4 Lembaga Survei Pemilu Siap Dipanggil Polisi
Editor
Agus baharudin olahraga
Minggu, 13 Juli 2014 05:10 WIB
TEMPO.CO , Jakarta - Direktur Eksekutif Jaringan Suara Indonesia, Widdi Aswindi, menyatakan siap dipanggil kepolisian terkait dengan rilis hasil hitung cepat pemilu presiden yang dilaporkan oleh Perhimpunan Bantuan Hukum dan HAM Indonesia Jakarta. Meski begitu, dia mengatakan tidak tahu maksud pelaporan tersebut. "Laporannya tiba-tiba begitu, apa tak jadi pertanyaan?" kata Widdi saat dihubungi, Sabtu, 12 Juli 2014.
Widdi mengatakan hasil hitung cepat yang berbeda dengan lembaga survei lainnya merupakan hal lumrah. "Karena begitulah yang kami dapat dari lapangan," kata dia. Dia mengatakan hasil hitung cepat antara lembaga survei satu dan lainnya tak mungkin sama persis.
Meski begitu, Widdi berkukuh telah menggunakan metode yang benar. Dia mengatakan margin of error-nya sebesar plus-minus 1 persen. Untuk sampel, dia agak lupa jumlah persisnya. "Tapi sekitar 1.800 sampai 2.000 tempat pemungutan suara di 34 provinsi," ujar dia.
Direktur Eksekutif Pusat Kajian dan Pembangunan Strategis, Husin Yazid, juga siap jika dipanggil polisi soal hitung cepat hasil pemiliu presiden lembaganya. Husin juga tidak tahu apa masalahnya hingga lembaga surveinya dilaporkan ke polisi. "Masak cuma karena hasil hitung cepat berbeda?" kata dia. Sebaliknya, Husin akan melaporkan balik jika pelapor terbukti hanya memfitnah.
Adapun pihak Lingkaran Survei Nasional tidak dapat dihubungi. Dua nomor telepon genggam milik Direktur Eksekutif LSN, Umar S. Bakry, tidak aktif. Begitu juga peneliti utama LSN, Dipa Pradipta dan Gema Nusantara, serta pemimpin Indonesia Research Center, Arya Mahendra Sinulingga.
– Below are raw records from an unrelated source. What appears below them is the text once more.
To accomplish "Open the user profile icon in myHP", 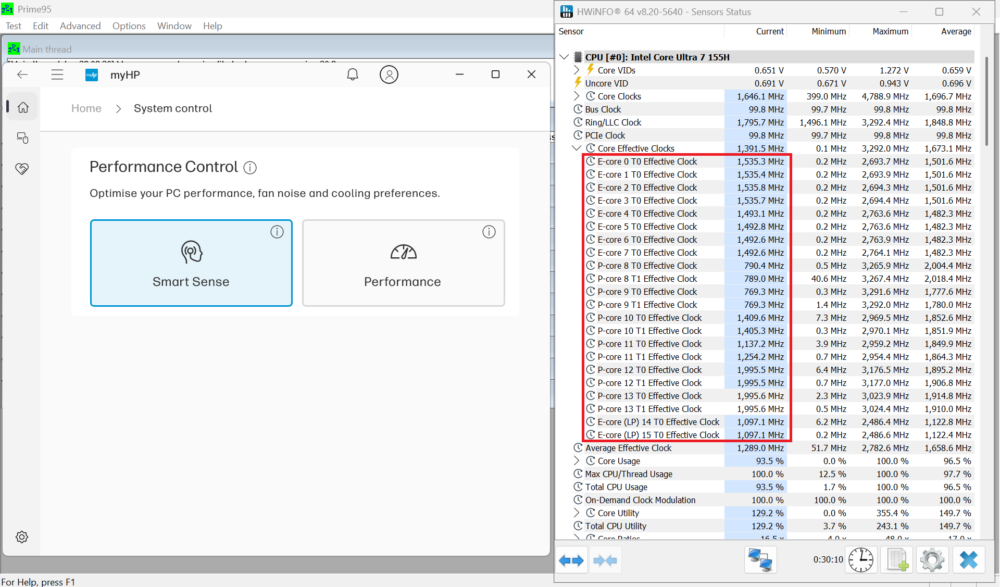I will [x=389, y=75].
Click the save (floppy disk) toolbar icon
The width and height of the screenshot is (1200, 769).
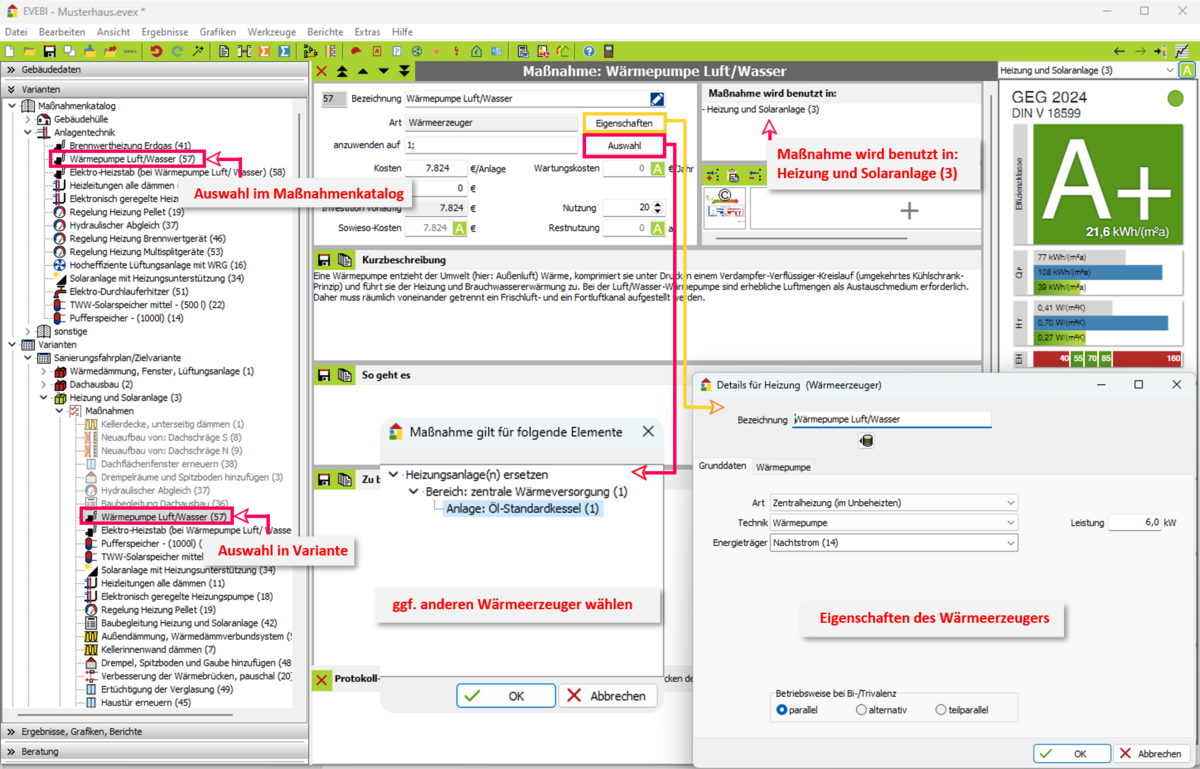(49, 51)
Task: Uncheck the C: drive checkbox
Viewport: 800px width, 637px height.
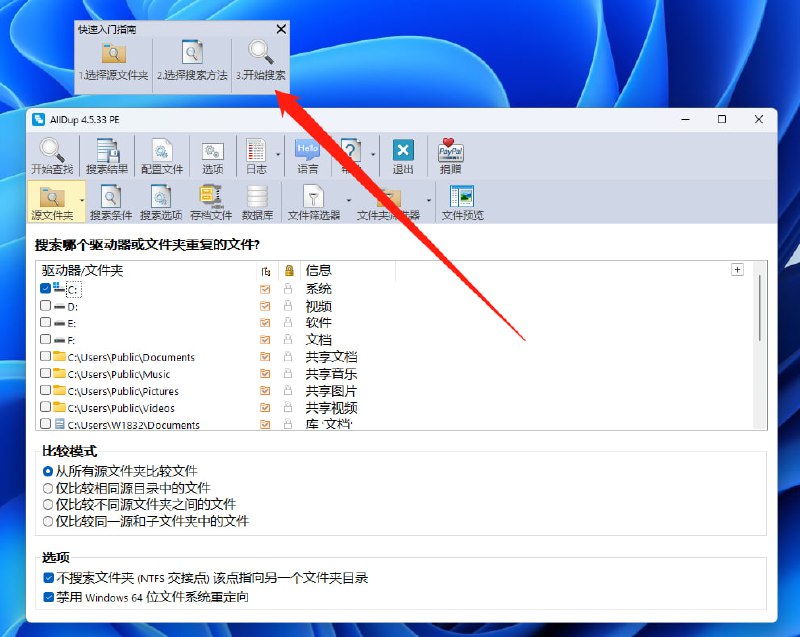Action: pos(46,289)
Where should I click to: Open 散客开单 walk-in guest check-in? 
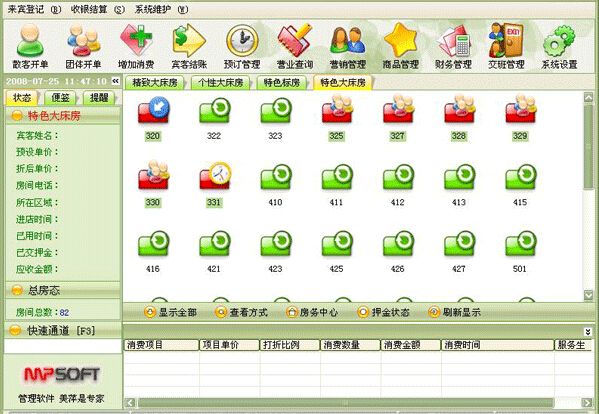tap(30, 46)
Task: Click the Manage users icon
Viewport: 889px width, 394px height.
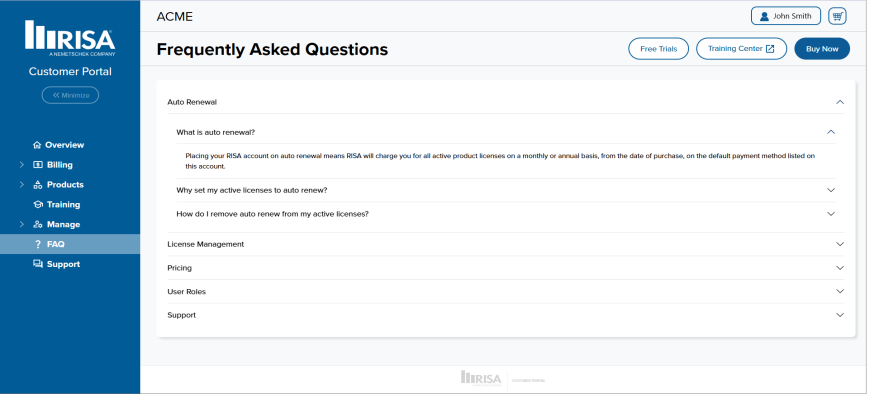Action: pyautogui.click(x=38, y=224)
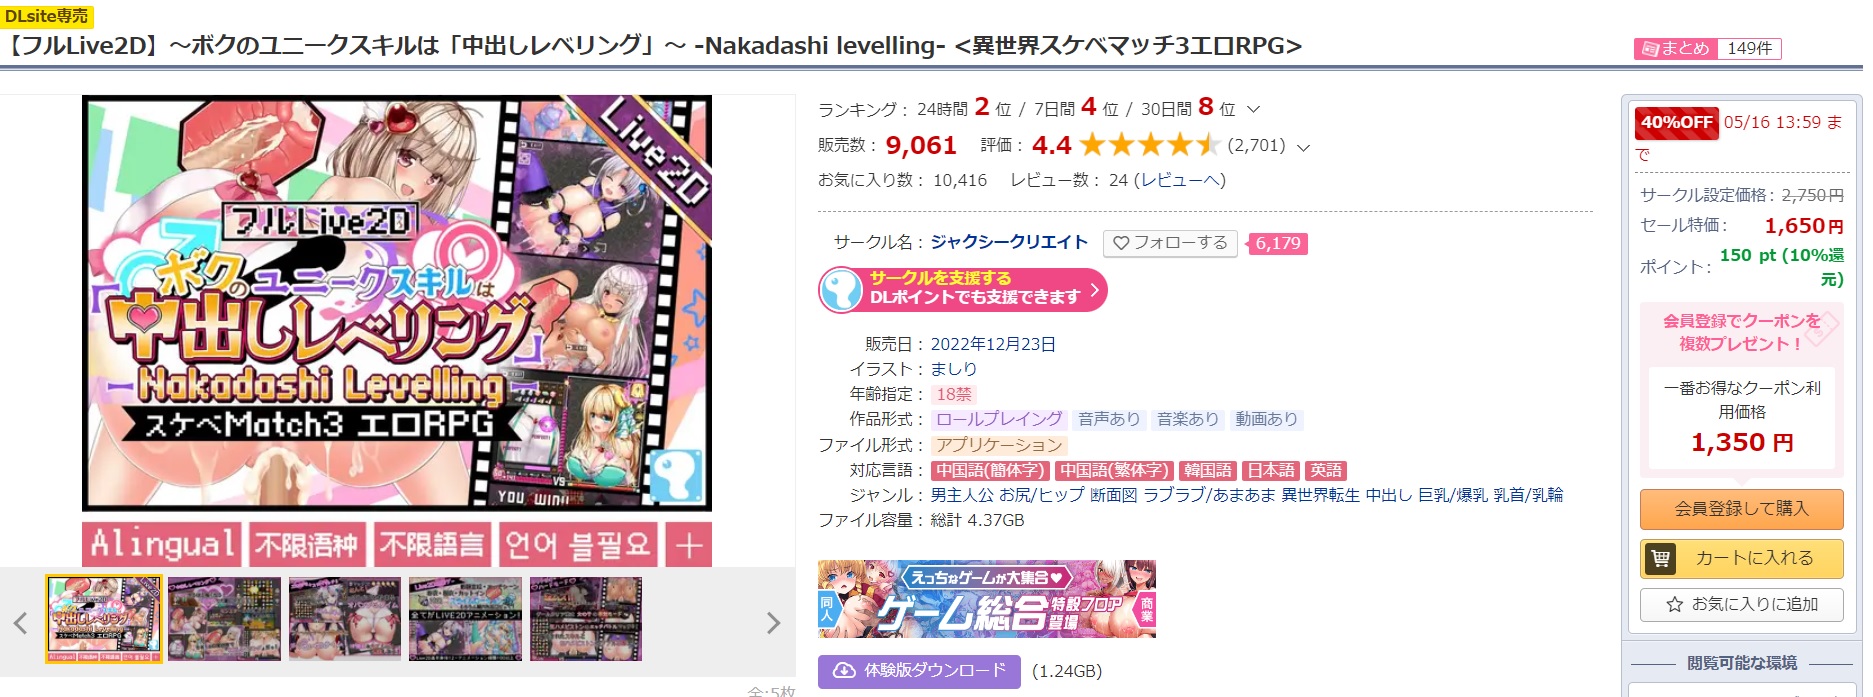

Keempat lembaga survei yang memenangkan pasangan Prabowo Subianto-Hatta Rajasa dalam hitung cepat hasil pemilu presiden dilaporkan ke polisi oleh Poltak Agustinus Sinaga, Direktur Perhimpunan Bantuan Hukum dan HAM Indonesia Jakarta. Laporan itu berkaitan dengan dugaan pelanggaran Pasal 55 Undang-Undang No 14 Tahun 2008 tentang Keterbukaan Informasi Publik dan Pasal 28 ayat 1 Undang-Undang No 11 Tahun 2008 tentang Informasi dan Transaksi Elektronik.
Poltak menduga hasil hitung cepat empat lembaga itu mengandung kebohongan. Ia sanksi terhadap hasil survei keempat lembaga itu karena metodologi dan sampel yang tidak jelas.
"Mereka harus mengklarifikasi metode survei hitung cepat dan semuanya tetek-bengeknya," kata Poltak. (Baca juga: Hasil Hitung Cepat Beda, IRC Bersedia Diaudit).
Pada kesempatan terpisah, Kepala Divisi Humas Mabes Polri, Inspektur Jenderal Ronny Franky Sompie, mengatakan pihaknya akan memanggil terlapor. "Tapi, setelah melewati proses penyelidikan," ujar dia saat dihubungi. Selain itu, kata Ronny, pelapor akan dimintai bukti dan keterangan lebih lanjut terkait dengan kasus yang dilaporkannya.
"Jika bukti yang ada memenuhi syarat, kami akan memproses ini sampai tahapan lebih lanjut," ujar Ronny.